# Anyone else ever shoot indoor .22/smallbore?



## deeker (Jan 13, 2011)

As a former hunter education instructor.....we used to shoot for the high of 300 points....10 shots each kneeling/standing/prone....

Winner enjoyed pizza at the losers expense.

A couple of times two of us would shoot 300 and then we would have to make it more interesting....

We would always keep a target an inch or two behind the one we were shooting to show when the bullets would all be in the 10 ring.

With a three foot space between the shooters and targets...


----------



## Madsaw (Jan 13, 2011)

Used to compete in the winter. Been a few years since I have been able too. Seems like every year it was something that caused a issue of not shooting that winter. I could usally average 275-280 per match.
I used a Savage/Anschutz model 64. I have it topped with a Lyman super target dot scope 20 power external adjustments. It had a custom stock with a anschutz fully adjustable butt plate and a freeland front rail. I have a Freeland D handle off hand rest on it too.
That setup can shoot way better then I can jerk the trigger. The trigger is set at 6 oz. Also the cost of the ammo is crazy now days. For a few years I shot PMC target master loads till the stopped making them. Then got a deal on 8 bricks of elley club brown label.

Bob


----------



## indiansprings (Jan 13, 2011)

Yep, shot 4 years on a high school ROTC team and 4 years competively on a college rifle team/ROTC. Love it, it can make a real shooter out of you,pdq if you stick with it.


----------



## derwoodii (Jan 13, 2011)

Been shootin small bore 22 bench at my local club for 2+ years now & just getting the bugs out of my rifle and more important myself.
Its nice, quiet cheap an a mediative time to myself just gettin that bit o lead in the middle of the circle.
My sons been shootin 1 year or so and is better than me already, sniff. He is lookin for his 1st rifle at the mo, we are unsure what, Ruger 77/22, Savage Mk2/TR or even a Marlin 39a Gold is in the list over then next few month we'll figure it out.


----------



## discounthunter (Jan 15, 2011)

for a couple of years during the winter we shot .22's is the basement of a high school.you could bring your own or use one of the instructors or borrow someones,bolt actions only,no scopes.it was actually a locker room under the gym.ironically it was a catholic school too. wow, shooting firearms in a catholic school,how times have changed!


----------



## Windwalker7 (Jan 18, 2011)

I use to do that in a winter league back in the late 1980's. I had this old rifle my father picked up somewhere. I don't even know what make it was.
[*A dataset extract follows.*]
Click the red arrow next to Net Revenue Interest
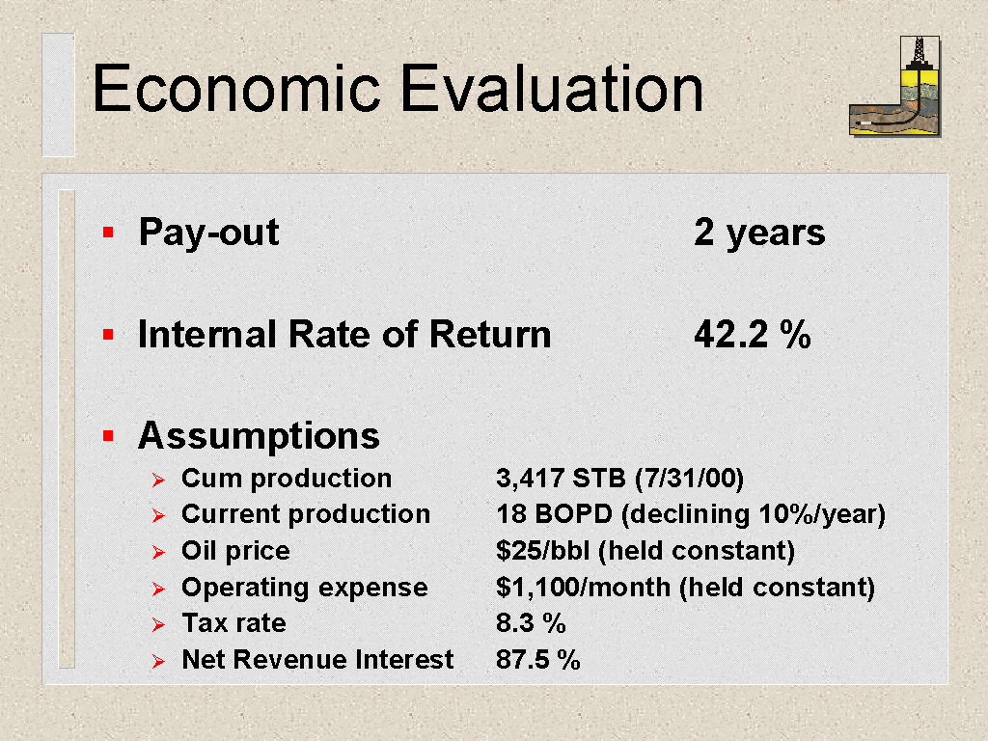The height and width of the screenshot is (741, 988). click(158, 662)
It was real ugly. Had a bull barrel and it looked like use to be some sort of target model, except somebody whittled the stock clean down to make it more of a sporter type.


It was a single shot with a really light trigger. That gun was the most accurate .22 I have ever shot. It would stack them into a single hole if you could hold it.

Anyway, that gun was ugly as sin. When I first took it to that league shoot, I'd see other guys looking and smiling when they saw it. 

Let's just say, they weren't smiling at the end of the 10 week shoot. I won the high score trophy and my team also won the team trophy that year for the highest score.


----------



## spencerhenry (Jan 19, 2011)

i used to shoot indoor in high school, too bad i didnt find it until mid senior year. last winter i bought a rifle just like the one from high school, a remington 513 match master with globe front sight and aperture rear. i have only shot it a couple of times since i got it. i cant find anyone around here that wants to shoot with me.


----------



## promac850 (Jan 20, 2011)

Windwalker7 said:


> I use to do that in a winter league back in the late 1980's. I had this old rifle my father picked up somewhere. I don't even know what make it was.
> 
> It was real ugly. Had a bull barrel and it looked like use to be some sort of target model, except somebody whittled the stock clean down to make it more of a sporter type.
> 
> ...


 
Ugly, but functional, like my PM610.


----------



## Jumper (Feb 2, 2011)

The FN C1 FAL rifle in use here until ca 1984 until replaced by a M16 clone, had a 
.22 insert that then meant it could be fired on indoor ranges and also on the pistol ranges on many bases (ie you did not have to go to the rifle range which was often miles out, usually you got there hoofing it).

Had a lot of fun over the years shooting it.

Suspect some of the motivation at higher was also to save money on ammo, as 22 was a lot less expensive than NATO spec 7.62mm .


----------



## Sagetown (Feb 2, 2011)

Like indiansprings, I was on the High School Small Bore Rifle Team for 4 years. We held the State Championship for 2 years in a row. One of our members held top individual in the State for 3 years.


----------



## Sagetown (Feb 18, 2011)

Sagetown said:


> Like indiansprings, I was on the High School Small Bore Rifle Team for 4 years. We held the State Championship for 2 years in a row. One of our members held top individual in the State for 3 years.
> I don't know why the pic didn't come up......
> Well; it's up now..............?


----------